Il virus della rottura di stock può compromettere anche seriamente le performance di sell out di un reparto, se non di un punto vendita.
Secondo un rapporto redatto da Farrokh Abadi, president and chief operating officer Shrink management solutions di Checkpoint Systems – uno studio che integra dati di diverse fonti – i potenziali acquirenti, non trovando nel pdv il prodotto che cercano, non solo dichiarano di aver vissuto una pessima esperienza, ma ben il 50% si rivolge a un altro negozio (fonte: Retail Feedback Group 2012). Il retailer, quindi, subisce un duplice danno, a livello di mancate vendite e di fidelizzazione dei clienti.
La ricerca sottolinea che circa 1 consumatore su 10 non trova l’articolo di suo interesse, per ragioni legate al disassortimento.
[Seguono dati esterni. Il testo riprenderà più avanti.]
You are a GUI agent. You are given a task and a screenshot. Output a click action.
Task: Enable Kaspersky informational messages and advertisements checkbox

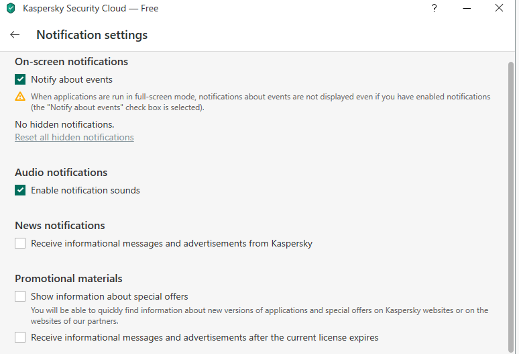click(x=20, y=243)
Un dato ancora più rilevante, se confrontato con le cifre riportate dallo studio commissionato da Procter&Gamble e condotto da Thomas Gruen dell’Università del Colorado e Daniel Corsten della Ie Business School di Madrid, secondo il quale circa il 20% del tempo medio, impiegato per effettuare un acquisto, è speso per verificare la disponibilità della merce.
All’interno dello studio “Qual è il problema del disassortimento?”, realizzato dalla società di ricerca e consulenza Ihl Group, il livello reale di out-of-stock, nelle menti dei compratori, è pari al 17,8%, ovvero circa il 123% in più, rispetto a quanto indicato dai retailer. Questi valori incrementano ulteriormente dell’11%, se si prende in considerazione la fascia dai 26 ai 35 anni. Inoltre, il 9% degli intervistati dichiara che nell’ultimo anno non ha più effettuato acquisti presso uno specifico punto vendita, a causa di problemi connessi all’irreperibilità della merce, orientandosi verso altre insegne o lo shopping on line.
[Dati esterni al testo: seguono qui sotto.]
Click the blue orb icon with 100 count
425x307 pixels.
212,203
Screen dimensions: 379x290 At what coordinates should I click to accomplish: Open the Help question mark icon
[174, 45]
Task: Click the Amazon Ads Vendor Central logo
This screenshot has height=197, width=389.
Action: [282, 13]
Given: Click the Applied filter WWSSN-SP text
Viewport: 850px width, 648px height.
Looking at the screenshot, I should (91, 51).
Uno scenario in gran parte attribuibile alla fiducia riposta verso i sistemi di inventario permanente (Ip), spesso causa di imprecisioni. Per ovviare a questo problema, sempre più retailer si affidano all’Rfid, per ottenere un aggiornamento costante e in tempo reale dei prodotti stoccati a magazzino versus gli articoli presenti a scaffale. L’analisi periodica di questi dati assicura ai retailer una gestione più funzionale dell’intero inventario e una diminuzione dell’out-of-stock pari al 25%, secondo quanto afferma Bill Hardgrave, preside dell’Auburn University’s School of Business. In questo modo anche il tempo d’acquisto del cliente viene ottimizzato e la sua esperienza all’interno dello store risulta più piacevole e soddisfacente.